Even though the prologue’s climax is basically a foregone conclusion from minute one, it’s a conclusion that carries an emotional impact the game earns through effectively wedding narrative with limited gameplay. Sarah dying after being shot by a solider isn’t just a turning point for the plot, but the defining moment we need to experience in order to understand one of The Last of Us‘s main characters. A good film can use a prologue as the warm-up vignette to the real story ahead (2009’s Star Trek comes to mind), but a great one will be able to turn a self-contained opening into an appetizer for the main course (lead writer Neil Druckmann cites Finding Nemo as the game’s animated inspiration, but Up, another Pixar classic, succeeds at using this same structure).
Within minutes of meeting them, Sarah and Joel are already capable conduits for emotional transference (theirs onto ours, not vice-versa) because they’re identifiable as actual human beings. A blue-collar dad looking to save his daughter from zombies sounds like incredibly simple stuff in light of how revolutionary I’m building it up to be, but it’s not a matter of details so much as efficacy. Simple should not be a four-letter word when it comes to proper storytelling, but all too often, game narratives will ignore fundamentals for lack of time, effort, or belief in their value, leading to stories that are built on lazy, or dramatically dishonest foundations. This is evident when looking at the underpinnings of many game stories, of which, two recurring themes pop-up frequently: amnesia and revenge.

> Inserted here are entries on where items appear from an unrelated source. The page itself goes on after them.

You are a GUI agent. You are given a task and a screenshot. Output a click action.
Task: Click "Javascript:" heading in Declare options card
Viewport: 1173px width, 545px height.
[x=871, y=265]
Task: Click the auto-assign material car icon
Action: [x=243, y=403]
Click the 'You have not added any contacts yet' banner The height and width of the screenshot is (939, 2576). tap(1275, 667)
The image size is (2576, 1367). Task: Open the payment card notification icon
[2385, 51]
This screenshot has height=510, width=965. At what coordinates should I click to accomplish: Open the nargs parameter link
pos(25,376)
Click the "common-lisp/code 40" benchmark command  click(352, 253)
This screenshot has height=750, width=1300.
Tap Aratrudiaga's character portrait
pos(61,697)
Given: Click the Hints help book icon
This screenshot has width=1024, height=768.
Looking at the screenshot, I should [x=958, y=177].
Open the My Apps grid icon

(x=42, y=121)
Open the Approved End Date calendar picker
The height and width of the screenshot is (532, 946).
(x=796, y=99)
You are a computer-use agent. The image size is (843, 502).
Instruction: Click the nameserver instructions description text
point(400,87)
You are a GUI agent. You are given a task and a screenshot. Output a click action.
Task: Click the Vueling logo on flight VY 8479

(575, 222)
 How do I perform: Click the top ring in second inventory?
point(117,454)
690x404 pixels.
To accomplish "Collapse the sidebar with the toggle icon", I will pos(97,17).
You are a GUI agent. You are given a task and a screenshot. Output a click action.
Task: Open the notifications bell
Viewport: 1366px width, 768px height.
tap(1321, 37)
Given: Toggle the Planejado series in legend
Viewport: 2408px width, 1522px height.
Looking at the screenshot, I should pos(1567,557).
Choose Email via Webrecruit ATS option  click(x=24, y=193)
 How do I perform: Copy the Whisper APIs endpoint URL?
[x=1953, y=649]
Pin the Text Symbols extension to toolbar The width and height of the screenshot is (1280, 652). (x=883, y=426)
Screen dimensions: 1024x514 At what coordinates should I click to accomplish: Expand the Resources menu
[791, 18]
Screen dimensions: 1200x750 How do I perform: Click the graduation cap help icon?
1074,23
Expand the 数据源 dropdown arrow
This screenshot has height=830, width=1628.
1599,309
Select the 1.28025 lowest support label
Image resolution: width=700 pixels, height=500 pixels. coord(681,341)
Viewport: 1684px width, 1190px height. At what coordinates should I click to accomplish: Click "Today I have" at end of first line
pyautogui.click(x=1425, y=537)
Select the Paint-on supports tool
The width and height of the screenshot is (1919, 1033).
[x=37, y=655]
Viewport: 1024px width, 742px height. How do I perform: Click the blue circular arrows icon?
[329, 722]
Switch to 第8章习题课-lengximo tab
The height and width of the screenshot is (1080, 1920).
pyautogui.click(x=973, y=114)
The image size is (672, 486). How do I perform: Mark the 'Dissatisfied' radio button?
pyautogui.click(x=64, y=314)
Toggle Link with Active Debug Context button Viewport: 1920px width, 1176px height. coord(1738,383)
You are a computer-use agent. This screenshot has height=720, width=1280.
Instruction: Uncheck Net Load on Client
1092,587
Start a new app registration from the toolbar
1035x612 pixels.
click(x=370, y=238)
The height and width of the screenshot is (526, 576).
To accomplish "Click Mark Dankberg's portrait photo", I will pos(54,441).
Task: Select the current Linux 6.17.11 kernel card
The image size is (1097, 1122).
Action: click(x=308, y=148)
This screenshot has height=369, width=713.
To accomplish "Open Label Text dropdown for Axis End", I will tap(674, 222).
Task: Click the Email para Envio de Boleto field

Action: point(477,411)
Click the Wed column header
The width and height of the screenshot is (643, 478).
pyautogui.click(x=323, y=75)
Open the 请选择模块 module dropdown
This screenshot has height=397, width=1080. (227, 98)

Amnesia is a more common characteristic of video game protagonists than left-handedness, because giving the player a “fish out of water” point of view is more important to developers than actually providing the player a character to actually care about (again, there’s that indulgence creeping in). Often tied in with the amnesia cliché is the Deep Dark Secret the lead character keeps hidden from everyone, including the player, until such a time that the truth can be revealed for maximum dramatic effect. In other mediums, protecting that reveal sometimes means the entire production has to wrap and form itself around the surprise. However, development of a game’s story is never so fluid, and neither is the production of the game surrounding that story. It’s not impossible to make a good twist in a game, but forcing one in to save a poor story can just lead to narrative hemorrhaging, which further exacerbates the shoddy construction of the story to begin with. Last year’s Dishonored kept one of the story’s core relationships so secret that it’s optional for the player to discover; when hugely important story details are treated like easter eggs, it’s a reminder of how lowly narrative is prioritized in the grand scheme of game design.
Revenge as a plot-motivator is the other trend Dishonored double-dips on, as it overlaps in the Venn diagram of generic gameplay design (killing things of increasing challenge) and standard story arcing (overcoming increasingly difficult obstacles to achieve a single goal), becoming the go-to conflict in character-based stories. Though it’s often the throughline of most shooters and action games, it’s not an inherently bad one: Grand Theft Auto IV did an admirable job of weaving Niko Belic’s desire for a fresh start in with his need to settle a score from his former life. Though it worked in a vacuum, the cleanness of the conflict got lost when placed in the broader world of the GTA universe, which has a satirical edge more grating than usual if it’s suffocating the human element at the story’s center (Rockstar did a much better job with Red Dead Redemption, which both textured the warpath of its lead with more nuance, and contextualized the character’s violence within the world more believably).
A bigger problem occurs when games use revenge, or other singular plot-motivating emotions, as shorthand for character depth. The God of War games are both commendable for how strongly their gameplay and story commit to one man’s vendetta as the fuel for an entire franchise, and disappointing for how utterly banal that motivation becomes well before the story’s conclusion. By the end of the GoW trilogy, the player has killed not just Zeus, the fixation of Kratos’ hatred, but literally everything else in the world of God of War, save for the buzzards. It’s an appropriately operatic and tragic ending, considering the Greek subject matter, but it fails to impact the player because Kratos doesn’t register as an emotionally identifiable entity. There’s even an entire subplot in the third game dedicated to trying to humanize him, but the choice he makes (arguably the only one of dramatic value in the entire franchise), only serves to reaffirm his position as an outlet for innate player desire to see lost family members avenged, and bad guys punished.